As well as the commercial wind turbine - likely to become a campus landmark with its location on the roof of the Engineering building - a bank of twelve solar panels has also been installed as part of the new facilities. Both are connected to Australia’s electricity grid, which means the power being generated can be used or sold back to the grid. An important aspect of being connected to the grid, Professor Stojcevski says, is the ability it gives researchers and students to conduct experiments and research that are not just using a local ‘micro-grid’, but at a ‘real-world level’.
In addition to students and researchers being able to monitor in the laboratory how much power is being generated, interested passers-by will be able to see that information on screens in the corridors outside.
‘The Renewable Energy lab has equipment that allows students and researchers to not only simulate computer applications of what wind turbine or solar panel or solar wind or solar thermal power generation can do, it allows them to use real equipment,’ Professor Stojcevski explains.
‘This means our students can replicate what a real engineer would do, such as feel the equipment, set up the equipment and so on. For example, in the lab we can replicate a 300 kilometre transmission line, so students will be able to learn to detect faults and potentially come up with mechanisms to prevent them.’

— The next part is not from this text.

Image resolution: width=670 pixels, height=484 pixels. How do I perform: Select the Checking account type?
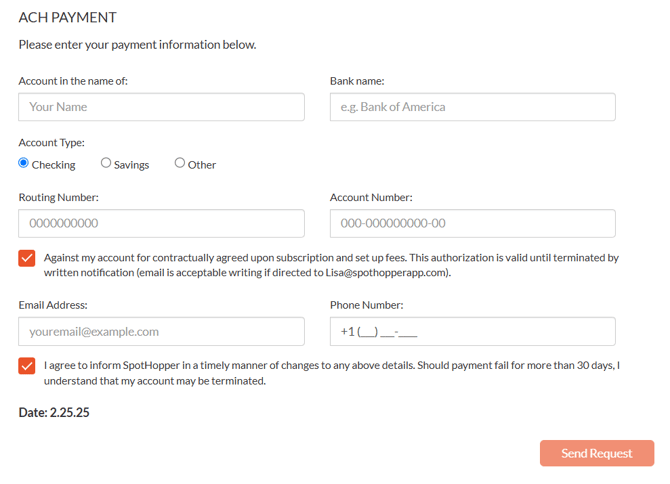click(x=24, y=163)
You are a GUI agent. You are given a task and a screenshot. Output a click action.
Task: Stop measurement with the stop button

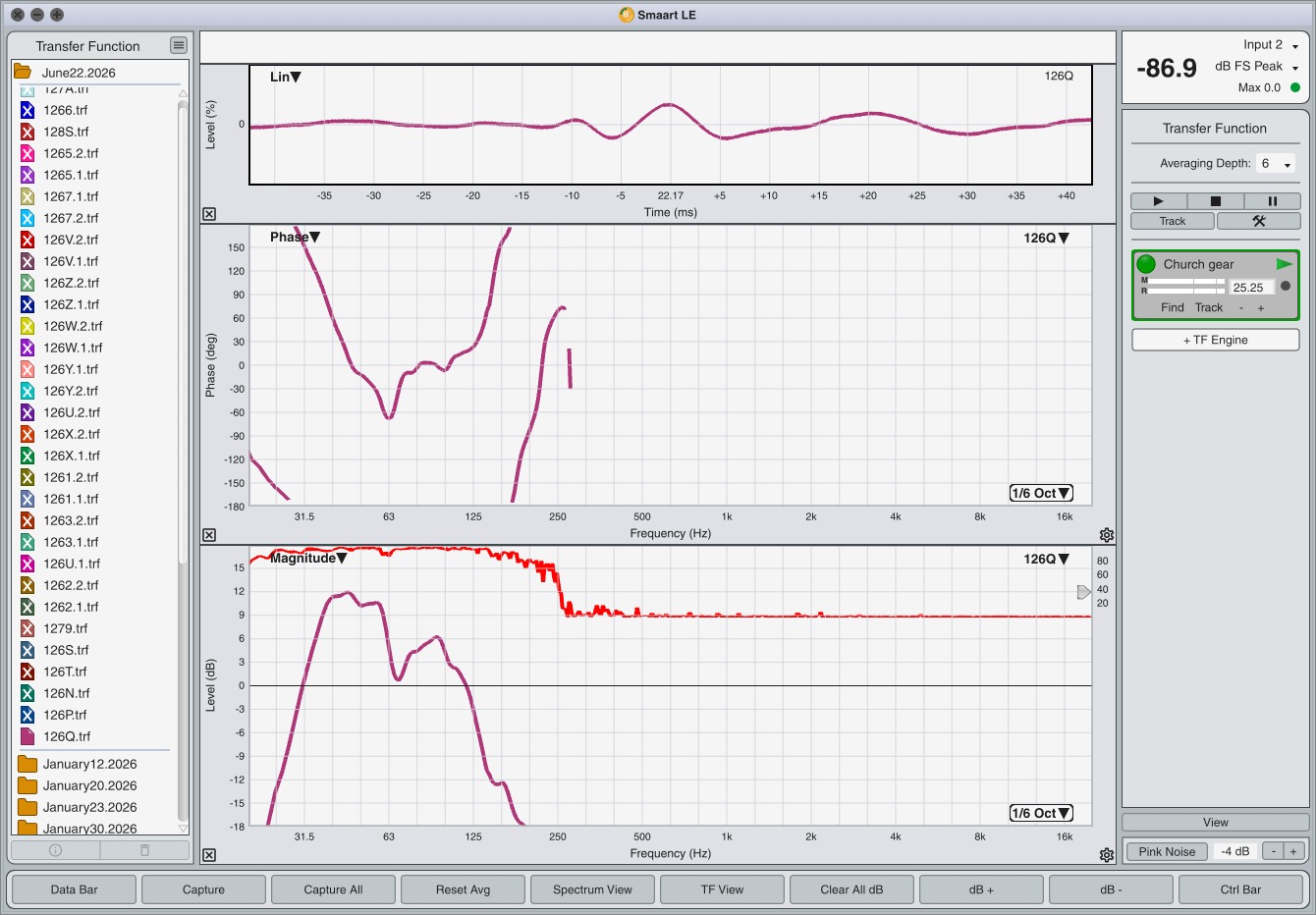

Professor Stojcevski says the new labs have also been designed to encourage interdisciplinary learning and research.
‘For instance, in the Renewable Energy lab, our mechanical engineering students can study the gears and shafts and mechanical instruments within a wind turbine, while our electrical engineering students can examine the energy that’s being produced, the power and energy efficiency.’
The benefits and opportunities provided by the new labs are likely to flow on to Deakin’s off-campus engineering students too, with the school looking to provide remote access to equipment as well.